I asked, “So if you go up to heaven in the first meditation, then, in the second meditation you must go down to . . . ?”

“Hell,” he finished the statement.

This was interesting. Heaven and hell aren’t ideas I’ve heard discussed very much in Hinduism. Hindus see the universe in terms of karma, a process of constant circulation, which is to say that you don’t really “end up” anywhere at the end of your life—not in heaven or hell—but just get recycled back to the earth again in another form, in order to resolve whatever relationships or mistakes you left uncompleted last time. When you finally achieve perfection, you graduate out of the cycle entirely and melt into The Void. The notion of karma implies that heaven and hell are only to be found here on earth, where we have the capacity to create them, manufacturing either goodness or evil depending on our destinies and our characters.

Karma is a notion I’ve always liked. Not so much literally. Not necessarily because I believe that I used to be Cleopatra’s bartender— but more metaphorically. The karmic philosophy appeals to me on a metaphorical level because even in one lifetime it’s obvious how often we must repeat our same mistakes, banging our heads against the same old addictions and compulsions, generating the same old miserable and often catastrophic consequences, until we can finally stop and fix it. This is the supreme lesson of karma (and also of Western psychology, by the way)—take care of the problems now, or else you’ll just have to suffer again later when you screw everything up the next time. And that repetition of suffering— that’s hell. Moving out of that endless repetition to a new level of understanding—there’s where you’ll find heaven.
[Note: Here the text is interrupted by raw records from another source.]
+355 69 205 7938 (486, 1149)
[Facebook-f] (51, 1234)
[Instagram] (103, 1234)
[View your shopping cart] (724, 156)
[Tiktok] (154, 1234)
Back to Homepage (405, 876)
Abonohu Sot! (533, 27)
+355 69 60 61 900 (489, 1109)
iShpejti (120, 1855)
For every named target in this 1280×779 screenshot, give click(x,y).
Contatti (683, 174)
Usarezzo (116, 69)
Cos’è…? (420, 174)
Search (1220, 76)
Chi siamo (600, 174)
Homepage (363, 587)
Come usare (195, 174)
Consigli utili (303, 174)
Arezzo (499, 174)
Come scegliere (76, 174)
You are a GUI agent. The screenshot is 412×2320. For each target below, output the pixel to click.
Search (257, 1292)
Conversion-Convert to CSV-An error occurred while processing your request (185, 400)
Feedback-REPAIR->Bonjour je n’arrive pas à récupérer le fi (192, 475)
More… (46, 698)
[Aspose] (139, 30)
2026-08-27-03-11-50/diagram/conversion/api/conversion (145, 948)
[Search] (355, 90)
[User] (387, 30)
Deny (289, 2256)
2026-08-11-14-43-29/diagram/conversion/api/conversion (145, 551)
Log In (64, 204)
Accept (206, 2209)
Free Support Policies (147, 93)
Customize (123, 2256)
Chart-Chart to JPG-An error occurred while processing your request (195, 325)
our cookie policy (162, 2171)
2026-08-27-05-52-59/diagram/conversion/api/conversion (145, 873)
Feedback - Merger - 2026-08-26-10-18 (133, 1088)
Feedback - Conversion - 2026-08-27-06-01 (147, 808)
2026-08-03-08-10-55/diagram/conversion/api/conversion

But here Ketut was talking about heaven and hell in a different way, as if they are real places in the universe which he has actually visited. At least I think that’s what he meant.

Trying to get clear on this, I asked, “You have been to hell, Ketut?”

He smiled. Of course he’s been there.

“What’s it like in hell?”

“Same like heaven,” he said.

He saw my confusion and tried to explain. “Universe is a circle, Liss.”

I still wasn’t sure I understood.

He said. “To up, to down—all same, at end.”

I remembered an old Christian mystic notion:
As above, so below.
I asked. “Then how can you tell the difference between heaven and hell?”

“Because of how you go. Heaven, you go up, through seven happy places. Hell, you go down, through seven sad places. This is why it better for you to go up, Liss.” He laughed.

I asked, “You mean, you might as well spend your life going upward, through the happy places, since heaven and hell—the destinations— are the same thing anyway?”

“Same-same,” he said. “Same in end, so better to be happy on journey.”

I said, “So, if heaven is love, then hell is . . .”

“Love, too,” he said.

I sat with that one for a while, trying to make the math work.

Ketut laughed again, slapped my knee affectionately with his hand.

“Always so difficult for young person to understand this!”